Seungmin räuspert sich. "Du bist verhaftet."

"Und Blumenkohl schmeckt super", scherzt Minho. "Ganz ehrlich, Minnie, hast du's nicht langsam satt, immer nur zu verlieren?"

Ja, schreit alles in Seungmin, während es gleichzeitig auch nein schreit. Denn ganz ehrlich, was wäre Seungmin, wenn er aufhören würde, gegen Minho zu verlieren? Ein 25 jähriger Single, der Dosenfutter isst und kein Hovercraft besitzt – und nicht einmal einen Grund hat am Morgen aufzustehen? Na bravo.

Die Welt ist am Arsch. Sie befinden sich im 87ten Massensterben, der Äquator brennt 343 von 365 Tagen im Jahr und die Schere zwischen Arm und Reich ist so groß, dass der Mount Everest glatt klein daneben wirkt.
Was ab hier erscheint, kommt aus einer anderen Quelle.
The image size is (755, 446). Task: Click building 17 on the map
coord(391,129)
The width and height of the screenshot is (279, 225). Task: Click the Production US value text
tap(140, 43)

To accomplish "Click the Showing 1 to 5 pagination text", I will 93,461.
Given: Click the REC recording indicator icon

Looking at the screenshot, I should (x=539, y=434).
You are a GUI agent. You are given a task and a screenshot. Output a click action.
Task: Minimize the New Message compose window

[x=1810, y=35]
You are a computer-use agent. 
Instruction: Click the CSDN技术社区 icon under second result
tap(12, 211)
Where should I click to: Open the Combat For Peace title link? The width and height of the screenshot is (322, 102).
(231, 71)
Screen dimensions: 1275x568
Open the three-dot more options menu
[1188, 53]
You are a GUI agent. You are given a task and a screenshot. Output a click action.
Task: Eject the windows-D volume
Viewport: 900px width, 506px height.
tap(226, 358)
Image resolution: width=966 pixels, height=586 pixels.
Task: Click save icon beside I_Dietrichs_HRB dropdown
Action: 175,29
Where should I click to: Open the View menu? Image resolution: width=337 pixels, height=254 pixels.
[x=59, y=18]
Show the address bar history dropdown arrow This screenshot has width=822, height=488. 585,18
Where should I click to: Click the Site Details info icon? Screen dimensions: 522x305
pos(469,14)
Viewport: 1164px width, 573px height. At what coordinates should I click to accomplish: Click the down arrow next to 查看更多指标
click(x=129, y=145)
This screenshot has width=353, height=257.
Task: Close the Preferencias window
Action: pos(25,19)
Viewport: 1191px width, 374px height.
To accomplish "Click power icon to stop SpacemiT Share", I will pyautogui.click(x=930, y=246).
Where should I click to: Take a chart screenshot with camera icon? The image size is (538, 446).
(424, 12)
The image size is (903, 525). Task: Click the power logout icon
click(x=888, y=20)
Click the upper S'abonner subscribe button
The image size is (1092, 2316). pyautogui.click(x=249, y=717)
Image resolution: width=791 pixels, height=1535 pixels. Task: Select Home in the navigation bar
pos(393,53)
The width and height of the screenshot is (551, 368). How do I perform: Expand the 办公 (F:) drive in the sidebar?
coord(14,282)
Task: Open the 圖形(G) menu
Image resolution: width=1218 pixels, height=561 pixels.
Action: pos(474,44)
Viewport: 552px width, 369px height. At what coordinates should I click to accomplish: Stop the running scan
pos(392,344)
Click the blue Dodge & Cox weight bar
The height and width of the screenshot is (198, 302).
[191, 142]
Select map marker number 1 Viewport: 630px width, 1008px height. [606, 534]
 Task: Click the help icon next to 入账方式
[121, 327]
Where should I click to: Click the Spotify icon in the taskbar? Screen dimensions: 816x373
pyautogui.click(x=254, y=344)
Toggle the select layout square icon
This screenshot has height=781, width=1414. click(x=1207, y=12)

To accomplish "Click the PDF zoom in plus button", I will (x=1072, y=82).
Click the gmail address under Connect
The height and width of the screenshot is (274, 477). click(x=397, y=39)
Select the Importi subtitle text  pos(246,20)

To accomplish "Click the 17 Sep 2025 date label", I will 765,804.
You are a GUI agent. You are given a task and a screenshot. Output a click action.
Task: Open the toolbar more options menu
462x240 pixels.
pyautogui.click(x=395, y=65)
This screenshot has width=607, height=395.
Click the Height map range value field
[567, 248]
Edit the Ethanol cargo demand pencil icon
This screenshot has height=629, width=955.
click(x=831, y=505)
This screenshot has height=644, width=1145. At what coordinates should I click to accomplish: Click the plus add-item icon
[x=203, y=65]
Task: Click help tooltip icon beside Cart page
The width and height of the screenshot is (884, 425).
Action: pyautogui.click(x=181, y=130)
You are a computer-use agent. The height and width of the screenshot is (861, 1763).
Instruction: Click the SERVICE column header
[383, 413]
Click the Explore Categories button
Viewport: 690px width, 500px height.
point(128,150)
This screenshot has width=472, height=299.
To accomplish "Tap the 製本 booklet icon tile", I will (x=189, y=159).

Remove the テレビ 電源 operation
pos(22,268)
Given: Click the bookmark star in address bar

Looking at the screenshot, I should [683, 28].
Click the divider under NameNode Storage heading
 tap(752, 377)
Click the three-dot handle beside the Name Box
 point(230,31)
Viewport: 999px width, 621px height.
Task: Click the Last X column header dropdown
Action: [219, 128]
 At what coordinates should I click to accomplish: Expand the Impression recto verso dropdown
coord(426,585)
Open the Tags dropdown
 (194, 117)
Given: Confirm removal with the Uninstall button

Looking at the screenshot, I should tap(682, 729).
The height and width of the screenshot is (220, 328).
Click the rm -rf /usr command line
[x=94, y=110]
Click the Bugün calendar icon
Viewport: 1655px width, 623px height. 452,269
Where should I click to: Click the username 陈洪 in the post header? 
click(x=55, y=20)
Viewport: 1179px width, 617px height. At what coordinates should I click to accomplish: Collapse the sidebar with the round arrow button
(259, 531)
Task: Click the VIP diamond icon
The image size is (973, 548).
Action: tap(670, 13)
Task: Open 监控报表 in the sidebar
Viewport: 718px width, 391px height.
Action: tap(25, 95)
Die einzige Konstante, auf die sich Seungmin verlassen kann, ist Minho. Er ist da (auch wenn man ihn nie findet) und er nervt. Und das wird sich nicht ändern, egal was Seungmin anstellt.

"Ich muss dich trotzdem verhaften. Du hast gegen mindestens vierhundert Gesetze ver..."

"Schhht", unterbricht Minho plötzlich. Er kommt näher, reicht Seungmin wortlos die Waffe zurück und sieht sich um. Sein Blick wird glasig – wahrscheinlich sieht er durch die Wände – und seine Haltung wird defensiv.

"Soonie, Doongi, Dori – kommt her." Die drei weißen Katzen springen wie auf Kommando vom Fensterbrett und huschen zu Minho. Sie schlängeln sich um seine Beine und gerade als die Tür heute zum zweiten Mal aufgeschlagen wird und eine Schar schwer bewaffnete Militär-Diener hereinstürmen, berührt Minho Seungmins Schulter und sie verschwinden im Nichts.

Seungmin hasst es durch den Raum zu springen. Es ist als würde jemand jeden Teil von Seungmins Wesen unter die Lupe nehmen, begutachten und verurteilen, bevor er durch einen zwei Millimeter dünnen Schlauch gequetscht wird und als ein anderer Mensch an einem anderen Ort wieder auftaucht.

Als Seungmin das nächste Mal ausatmet, befindet er sich in einer stickigen Bar, irgendwo in einem fensterlosen Gebäude – wahrscheinlich in den Katakomben unter der Stadt. Betrunkene Leute räkeln sich auf einer schlecht beleuchteten Tanzfläche und eine junge Frau, die von Kopf bis Fuß in rot gekleidet ist, steht hinter einem pink leuchtenden Mischpult und beschallt den Raum mit schlechter Pop-Musik aus den 2040ern.

"Komm", flüstert Minho Seungmin ins Ohr und zieht ihn mit sich. Er nickt der Barfrau zu und bestellt nonverbal ein paar Getränke, bevor er sich mit Seungmin in eine kleine Booth am Rand der Tanzfläche quetscht. Eine der drei Katzen setzt sich Seungmin auf den Schoß, als würde der Schoß ihr gehören, während sich die anderen beiden um Minho schlängeln.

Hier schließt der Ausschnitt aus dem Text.